Please copy the records below word for word, leaving out the pictures.

• _LISTING_
+ + + + + + +

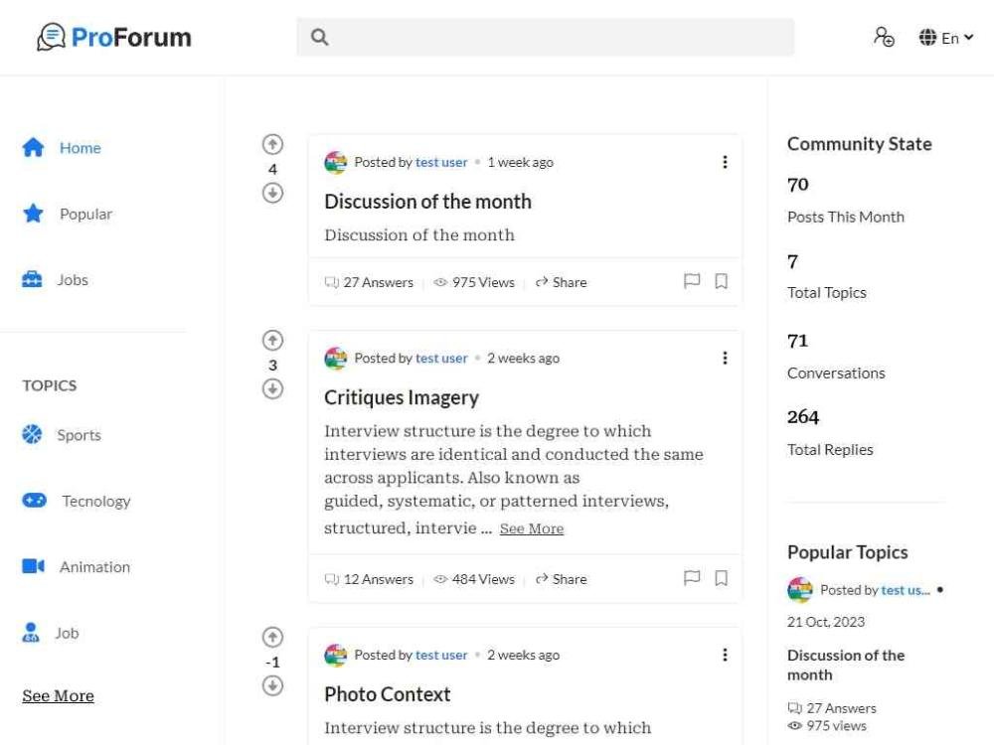Expand the See More topics list

58,696
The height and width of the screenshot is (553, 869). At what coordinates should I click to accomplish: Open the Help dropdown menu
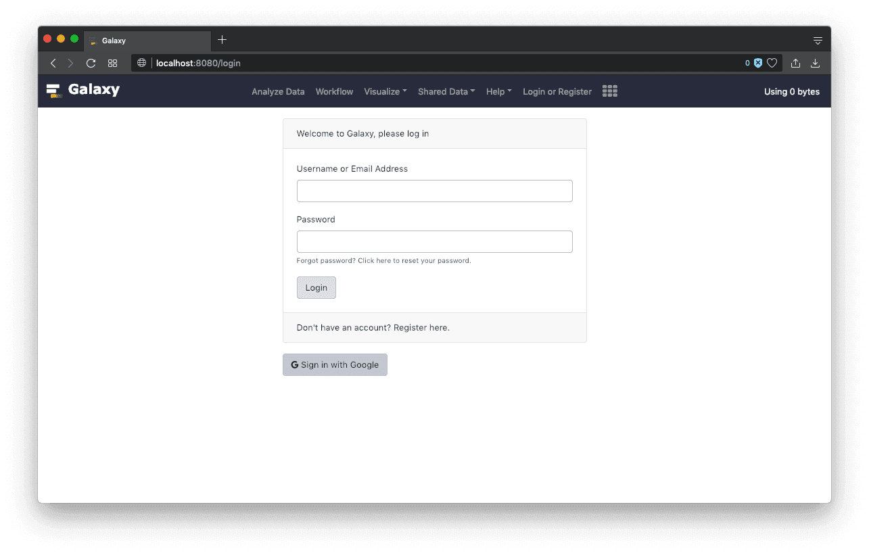tap(498, 91)
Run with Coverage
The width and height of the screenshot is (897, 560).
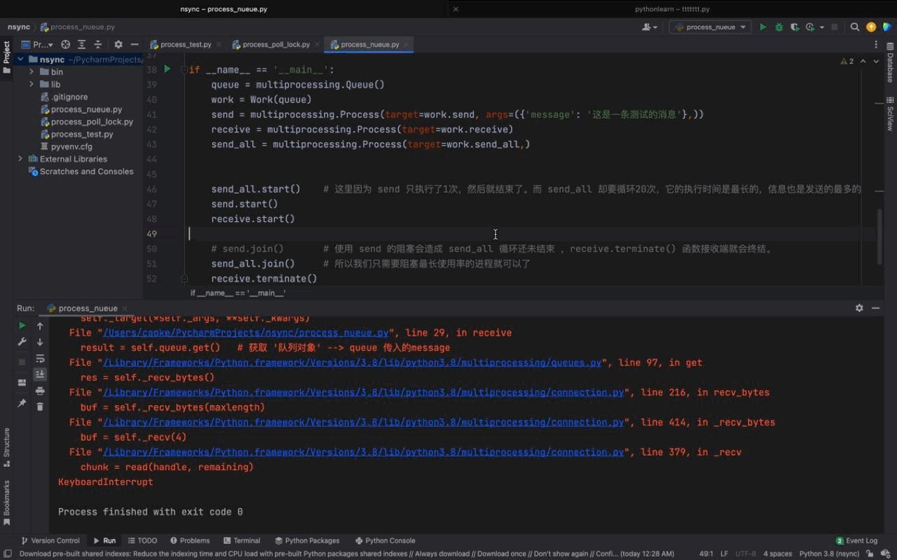point(795,26)
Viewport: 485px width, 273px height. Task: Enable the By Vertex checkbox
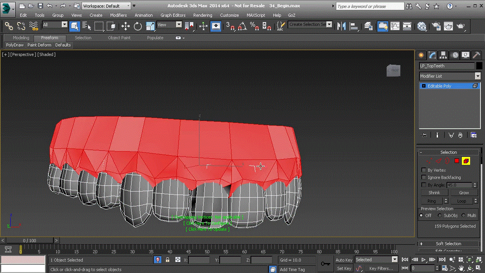[x=424, y=170]
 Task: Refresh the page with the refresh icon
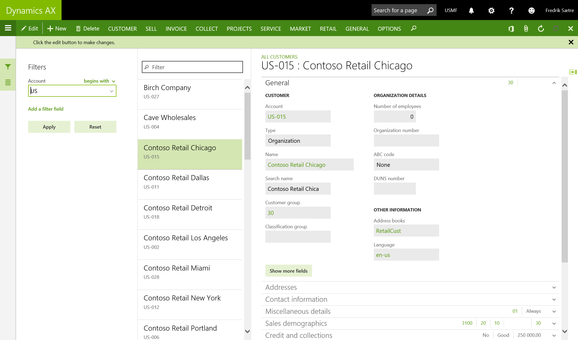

+ + + + + + +

• _REPLY_
Expand the See More topics list

58,696
The height and width of the screenshot is (553, 869). At what coordinates should I click to accomplish: Open the Help dropdown menu
tap(498, 91)
Run with Coverage
The width and height of the screenshot is (897, 560).
point(795,26)
Viewport: 485px width, 273px height. Task: Enable the By Vertex checkbox
[x=424, y=170]
 Task: Refresh the page with the refresh icon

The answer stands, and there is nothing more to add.